含水质量分数的选择：将接入纳豆菌的大豆，置于37 ℃培养，pH 为7.0，接菌量3mL 时培养48h，培养时含水质量分数分别选择40%、50%、60%、70%，确定最佳培养含水质量分数。

接菌量的选择：将接入纳豆菌的大豆，置于37 ℃培养，pH 为7.0，含水质量分数60%，培养48h，接菌量分别选择1、2、3、4 mL，确定最佳培养接菌量。

2 结果与讨论

2.1 古法制备纳豆中菌种的筛选

如图1所示，在稀释度为10-5的培养基中出现较多单个菌落，因此选择该培养基中的菌落作为实验菌株，对其进行扩大培养。

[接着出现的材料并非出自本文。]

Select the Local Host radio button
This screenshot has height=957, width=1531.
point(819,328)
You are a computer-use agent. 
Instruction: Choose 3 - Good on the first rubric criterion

图1 纳豆菌的菌落形态Fig.1 The shape of the natto strain

2.2 发酵条件对大豆异黄酮转化的影响

为研究古法制备纳豆过程中，各因素对大豆异黄酮转化的影响，考察了不同的发酵条件下（培养温度、培养时间、接菌量、pH、含水质量分数）大豆异黄酮的转化情况。采用薄层层析法检测。

2.2.1 培养温度的选择

如图2所示，发酵后染料木苷、大豆苷等其他带糖基的大豆异黄酮转化成相应的苷元。在37 ℃发酵条件下进行培养的转化效果优于其他温度。

图2 培养温度对大豆异黄酮转化的影响Fig.2 Effect of fermentation temperature on soybean isoflavone

2.2.2 培养时间的选择

如图3所示，24、72和96h培养的糖苷转化为苷元的转化率相差不大，但48h 明显优于三者，转化效果较好。

图3 培养时间对大豆异黄酮转化的影响Fig.3 Effect of fermentation time on soybean isoflavone

2.2.3 接菌量的选择

如图4所示，随着接菌量的增加，大豆异黄酮的转化效果逐渐明显。当接菌量达到3 mL 时，染料木苷、大豆苷的转化率最高，所以选择3mL为最佳接菌量。

图4 接菌量对大豆异黄酮转化的影响Fig.4 Effect of inoculation volume on soybean isoflavone

2.2.4 pH 的选择

如图5所示，pH 为7.0 时大豆异黄酮糖苷转化成苷元的效果较明显，可以选为最适pH。

图5 pH 对大豆异黄酮转化的影响Fig.5 Effect of pH on soybean isoflavone

2.2.5 含水质量分数的选择

如图6所示，大豆异黄酮苷转化成苷元的量随含水质量分数的增加而增大，在含水质量分数为60%转化率最大，含水质量分数为70%反而减少，因此选择60%为最佳含水质量分数进行培养。

图6 含水质量分数对大豆异黄酮转化的影响Fig.6 Effect of the water content on soybean isoflavone

3 结论

本文以得到大豆异黄酮苷元含量高的纳豆制品为目的，采用日本古法制备纳豆，以制备的纳豆中分离的纳豆菌作为出发菌株，发酵生产纳豆，以大豆异黄酮转化为大豆异黄酮苷元的效果为考察因素，确定出最适的发酵条件：培养温度37℃、培养时间48h、接菌量3 mL、pH 7.0、含水质量分数60%。在此最适发酵条件下，大部分大豆异黄酮苷转化为大豆异黄酮苷元。目前，市场上出售的大豆异黄酮中有97%为带糖基的糖苷型，水解转化成游离型的苷元能发挥更高的生理活性功能。